EXTRACTED ENTRIES:
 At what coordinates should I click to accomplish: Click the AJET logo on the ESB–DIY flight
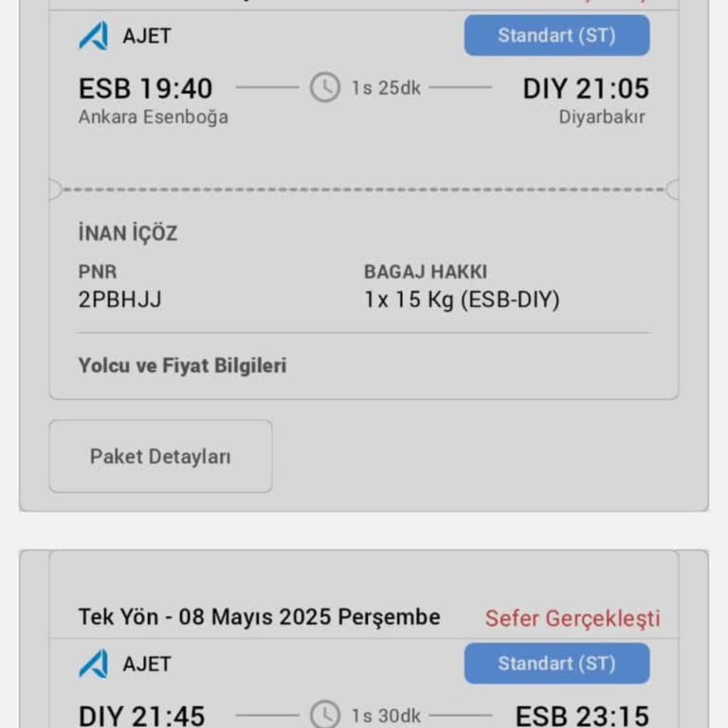click(x=94, y=36)
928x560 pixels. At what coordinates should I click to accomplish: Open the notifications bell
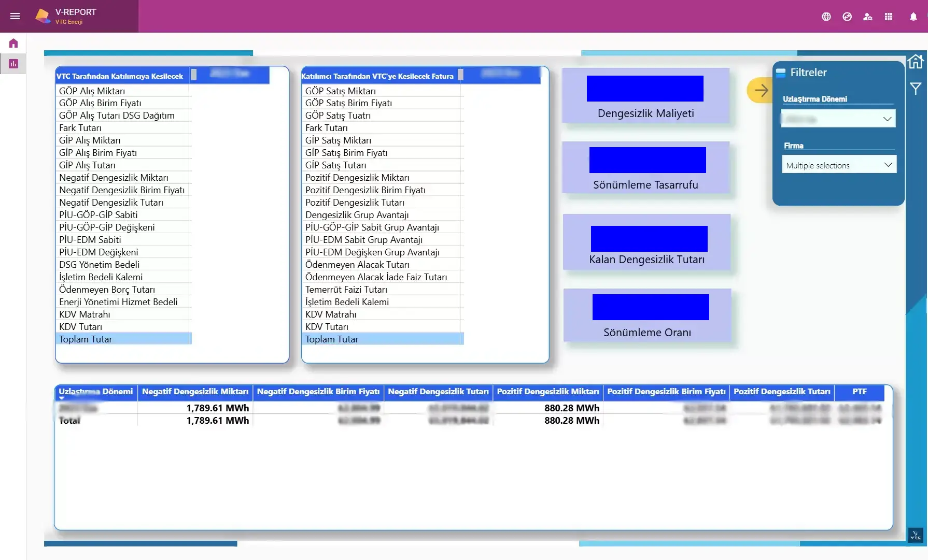(x=913, y=17)
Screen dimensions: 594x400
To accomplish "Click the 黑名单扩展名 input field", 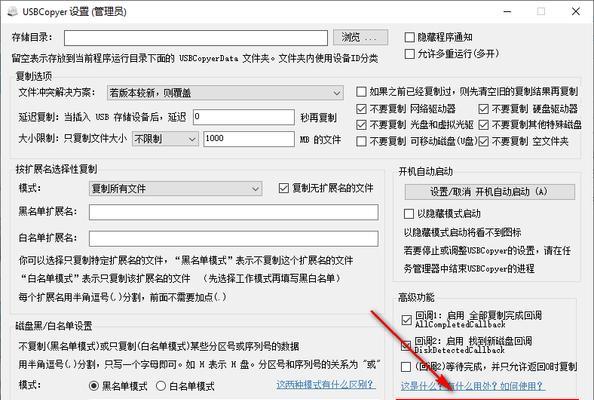I will coord(234,212).
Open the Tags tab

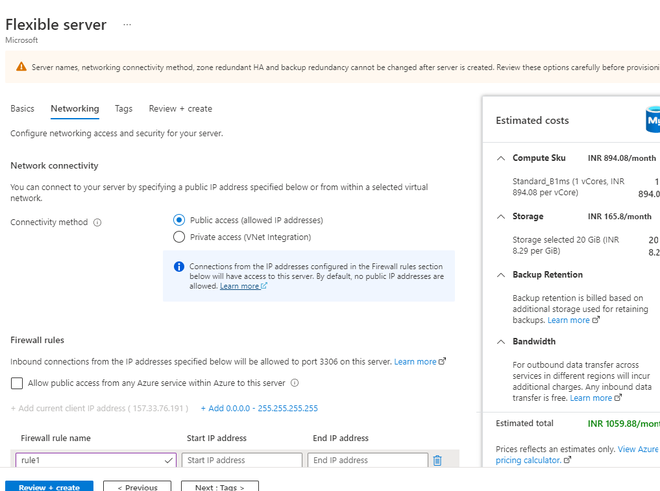(123, 109)
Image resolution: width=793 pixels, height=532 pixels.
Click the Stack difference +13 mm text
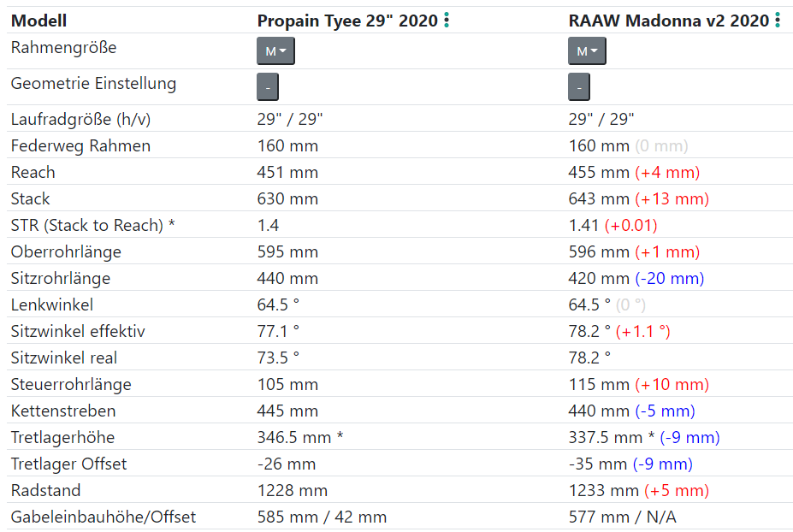[x=672, y=199]
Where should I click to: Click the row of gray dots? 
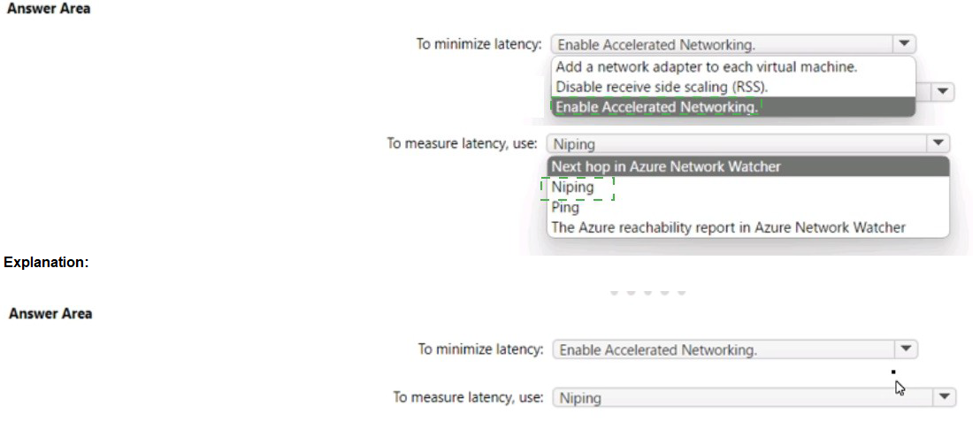(x=647, y=293)
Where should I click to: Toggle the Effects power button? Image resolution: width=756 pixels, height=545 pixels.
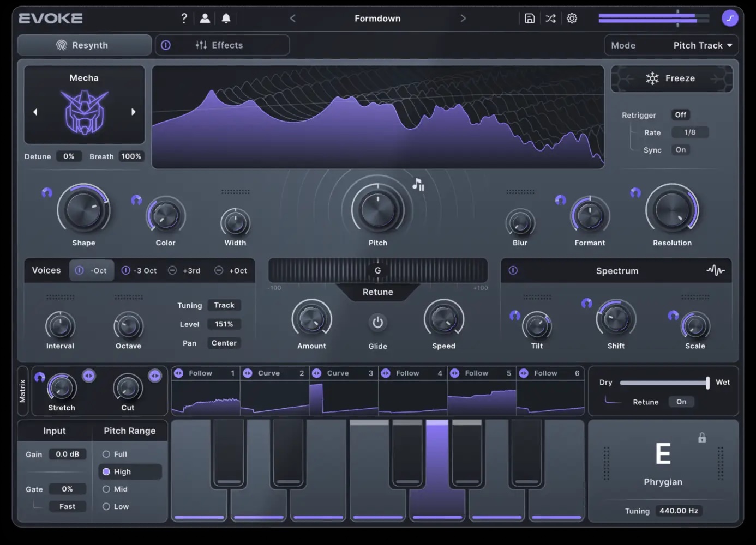click(166, 45)
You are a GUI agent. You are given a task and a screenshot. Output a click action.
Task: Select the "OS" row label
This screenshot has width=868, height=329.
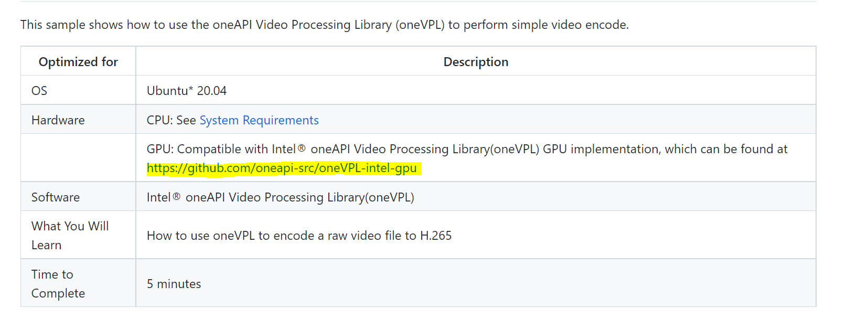pyautogui.click(x=39, y=91)
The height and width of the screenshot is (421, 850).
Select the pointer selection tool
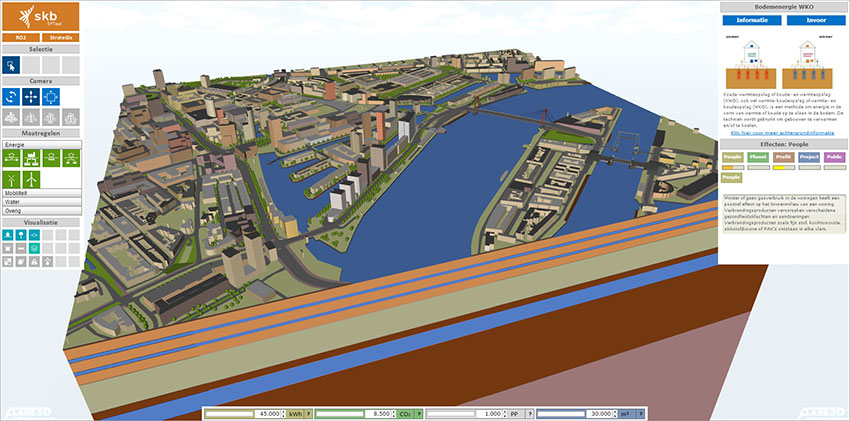[11, 65]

YOUR GOAL: Excluding all pictures, print exactly and only the lines from the line with "The height and" through the end of the records above, both ends included.

YOUR RESPONSE:
The height and width of the screenshot is (421, 850).
Select the pointer selection tool
[11, 65]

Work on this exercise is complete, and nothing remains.